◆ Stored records

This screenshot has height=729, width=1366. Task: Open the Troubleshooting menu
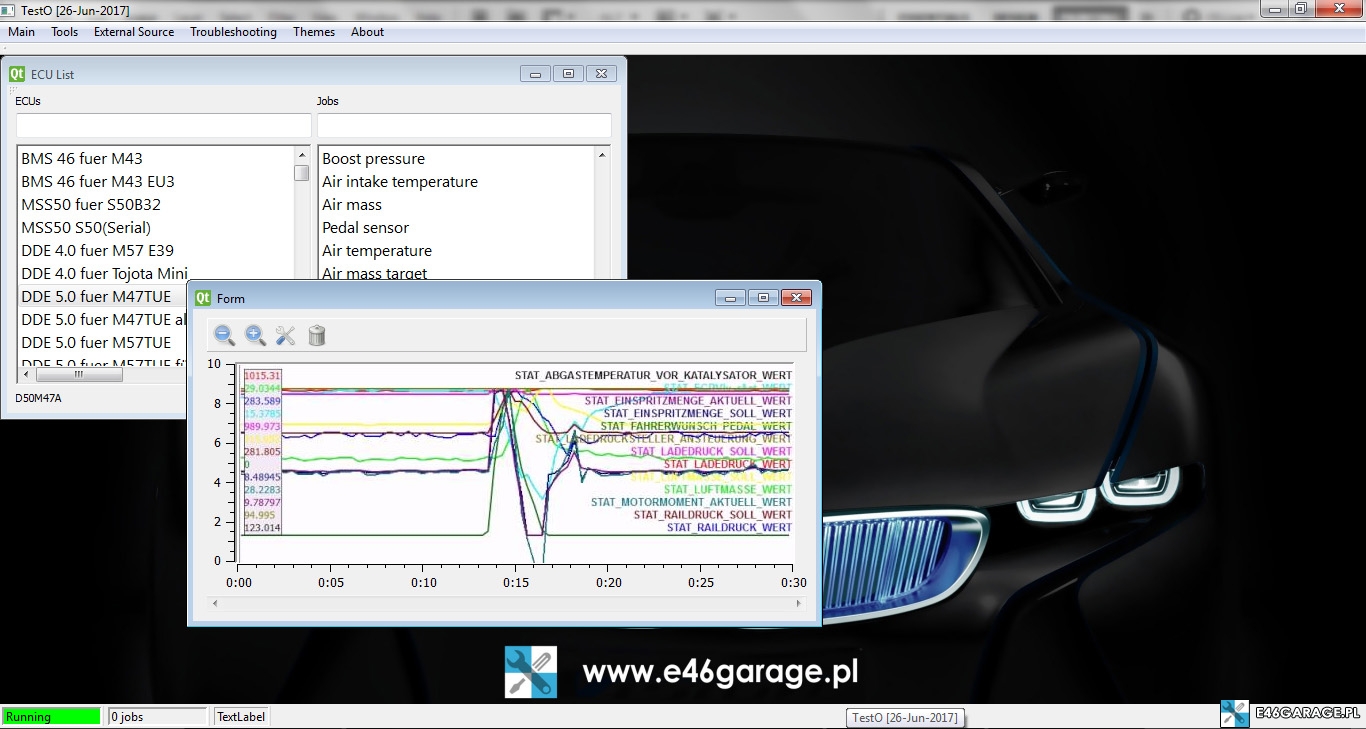pyautogui.click(x=233, y=32)
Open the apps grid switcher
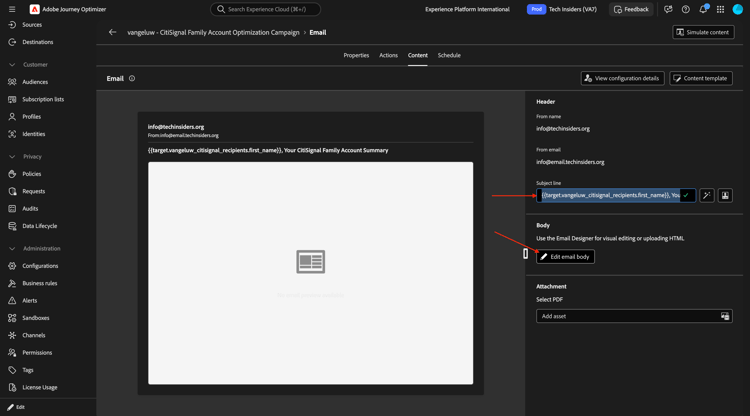The width and height of the screenshot is (750, 416). coord(720,9)
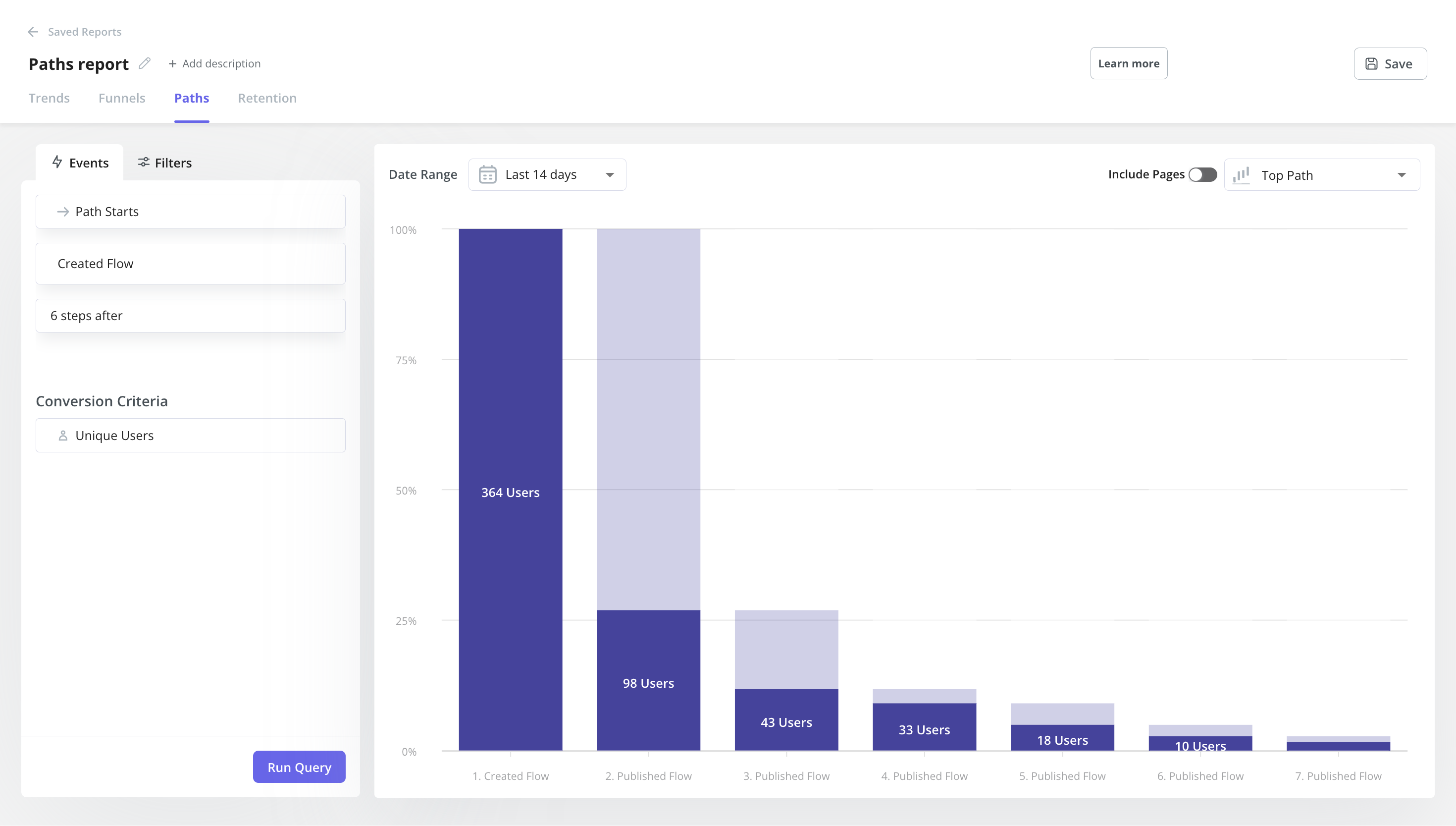Click the Learn more button
Viewport: 1456px width, 826px height.
coord(1129,63)
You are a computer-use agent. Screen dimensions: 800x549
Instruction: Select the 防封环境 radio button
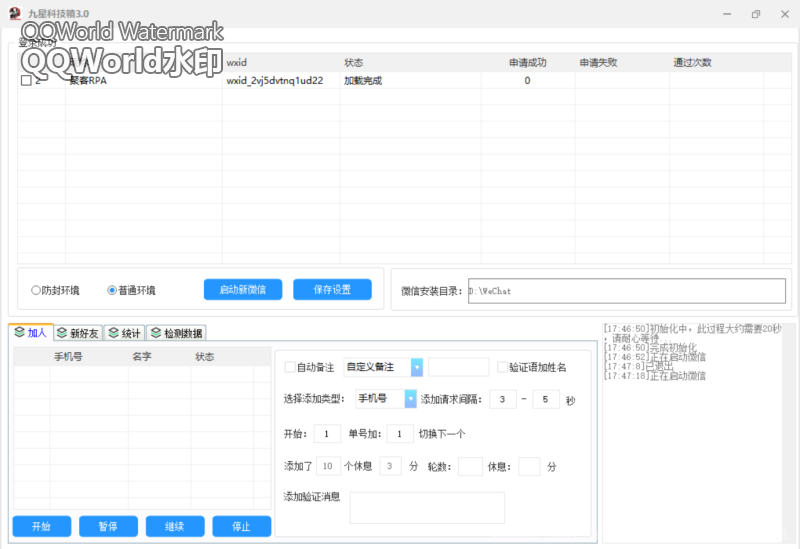[36, 290]
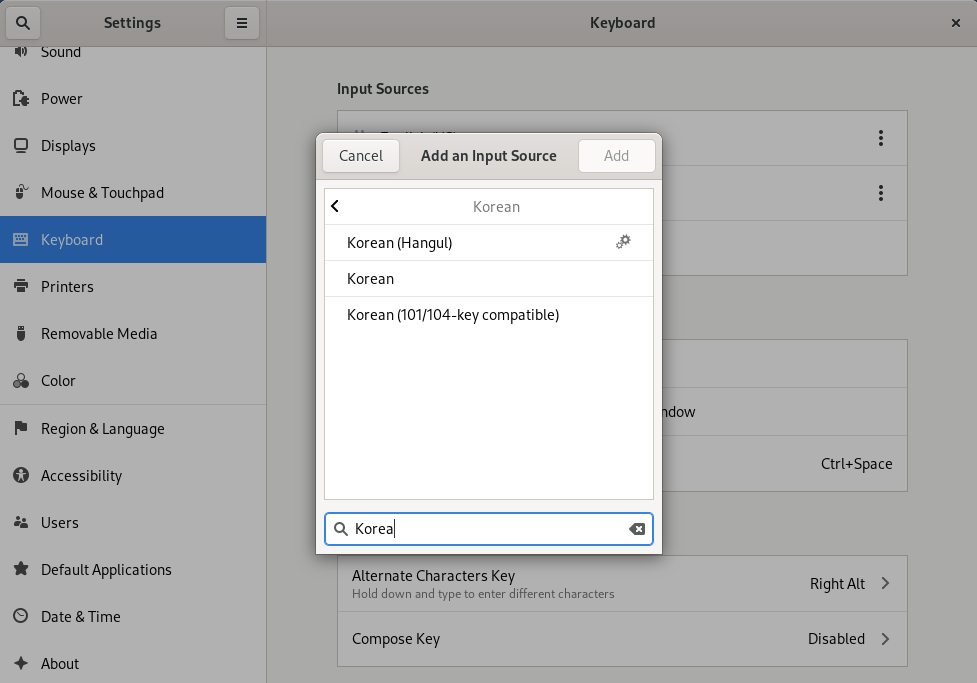Open Accessibility settings
The width and height of the screenshot is (977, 683).
81,476
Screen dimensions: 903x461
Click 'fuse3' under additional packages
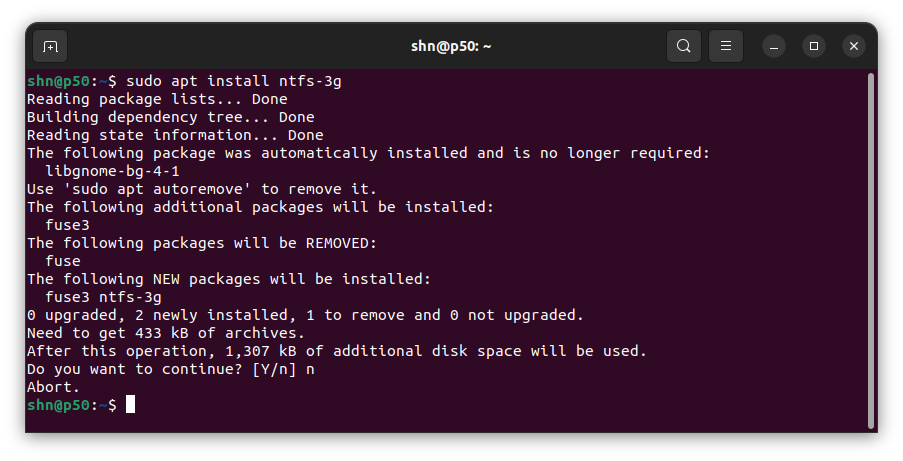tap(67, 225)
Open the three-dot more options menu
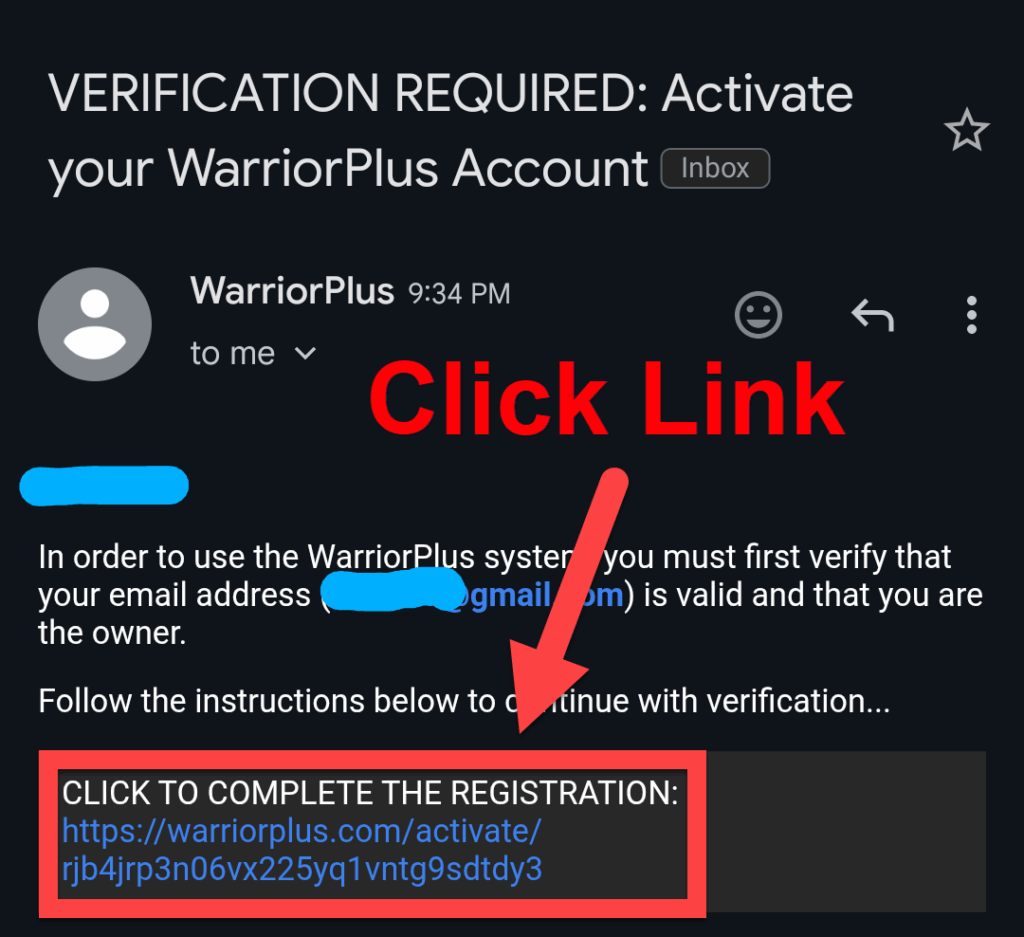 [x=972, y=315]
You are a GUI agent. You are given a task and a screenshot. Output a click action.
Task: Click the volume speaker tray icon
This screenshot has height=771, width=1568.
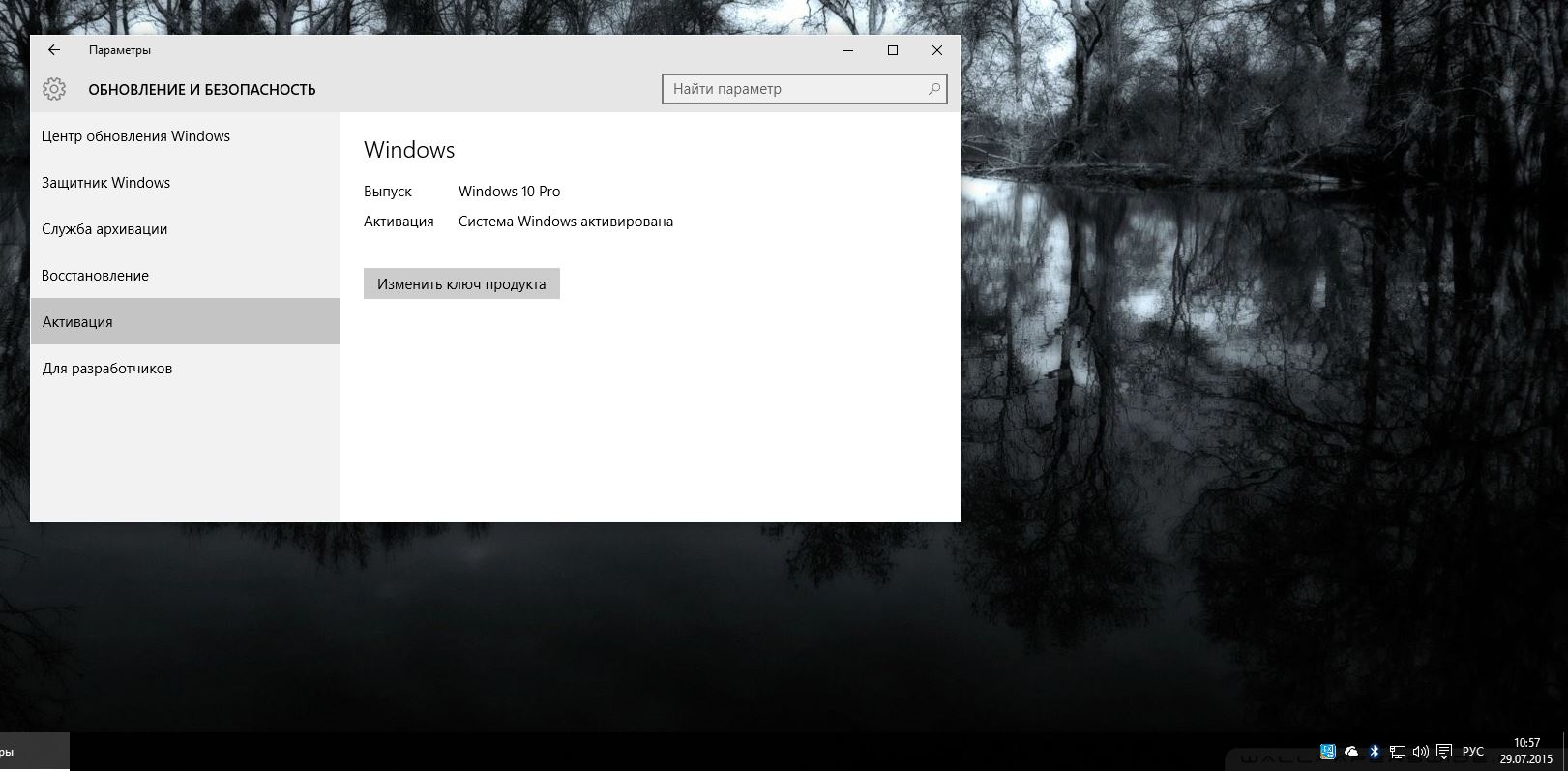[x=1420, y=752]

◆ Exercise goal
Emit the lines of the data above from the one containing "Instruction: Select the 防封环境 radio button" through its final line, both endpoints included. Pictures do not belong in the output.

◆ Expected output
Instruction: Select the 防封环境 radio button
[36, 290]
Open Accessibility settings
The width and height of the screenshot is (977, 683).
81,476
Screen dimensions: 903x461
Click 'fuse3' under additional packages
tap(67, 225)
Open the three-dot more options menu
 [x=972, y=315]
You are a GUI agent. You are given a task and a screenshot. Output a click action.
Task: Click the volume speaker tray icon
This screenshot has height=771, width=1568.
[x=1420, y=752]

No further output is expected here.